Known here in Mexico as both Huanacaxtle, in pre-hispanic Nahuatl language, and Parota, the species Enterolobium cyclocarpum, is also commonly known throughout the tropical Americas as Guanacaste, Caro Caro, Elephant Ear Tree, Devil's Ear, or Orejón.

It is a species of flowering tree in the pea family, Fabaceae, that is native to tropical regions of the Americas, from central Mexico south to northern Brazil and Venezuela.

The massive tree is known for its large proportions, its expansive, often spherical crown, and its curiously shaped seedpods.

The Guanacaste is among the most majestic and esthetically pleasing of tree species in its native range. Tolerant of a wide range of rainfall levels, temperatures and soil conditions, they can thrive in most low-elevation, tropical habitats.

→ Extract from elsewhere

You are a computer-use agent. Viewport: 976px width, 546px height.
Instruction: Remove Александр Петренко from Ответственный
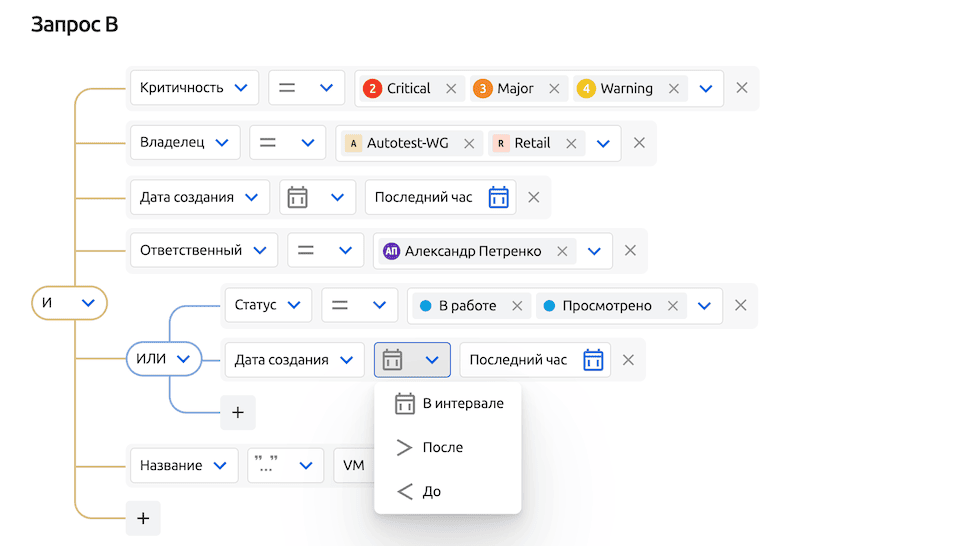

Guanacaste trees are highly valued as ornamentals and the shade they provide creates many an oasis on the searing and sun-baked plains in its Pacific slope habitat.


It is widely grown as a shade tree to shelter coffee plantations and for shade and forage for cattle; it also improves soil fertility by nitrogen fixation.

The wood is reddish-brown, lightweight and water-resistant; it is used to make items such as doors, windows, furniture, cabinets, and for shipbuilding.

Healthy Huanacaxtle trees generate massive, nearly annual crops of seeds. While the seed pods are still green, they are harvested and the seeds eaten boiled in Mexico. The attractive seeds are used in Costa Rica to make jewelry... keep an eye out for their use in jewelry as you browse through the La Cruz Sunday Market which returns after the summer months.